STATED TASK: Rewrite every line of the records below in full, scaling each coordinate in the answers by a factor of 2 and rounding to whole numbers, with halves rounded up. Leave the pictures out of your answer.

[Collected data]
_____

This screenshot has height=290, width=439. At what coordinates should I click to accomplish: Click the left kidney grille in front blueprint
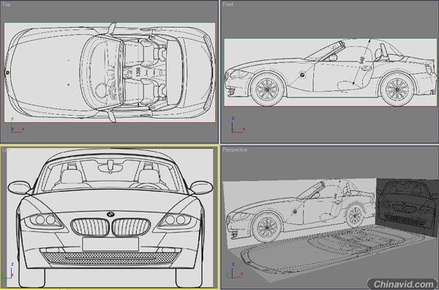[89, 227]
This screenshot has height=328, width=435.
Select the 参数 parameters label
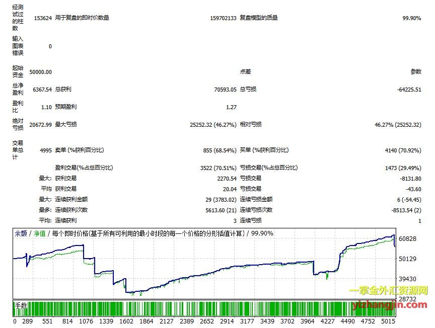415,72
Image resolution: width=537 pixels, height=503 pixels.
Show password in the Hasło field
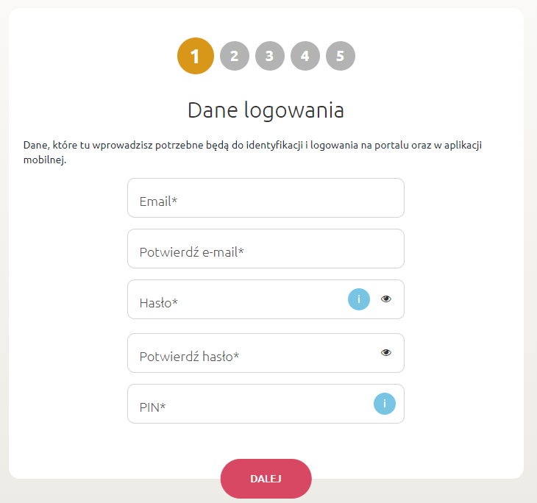tap(386, 299)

_____

CORRECT RESULT:
This screenshot has height=290, width=439. At what coordinates should I click to accomplish: Click the left kidney grille in front blueprint
[178, 454]
This screenshot has height=328, width=435.
Select the 参数 parameters label
830,144
Image resolution: width=537 pixels, height=503 pixels.
Show password in the Hasło field
tap(772, 598)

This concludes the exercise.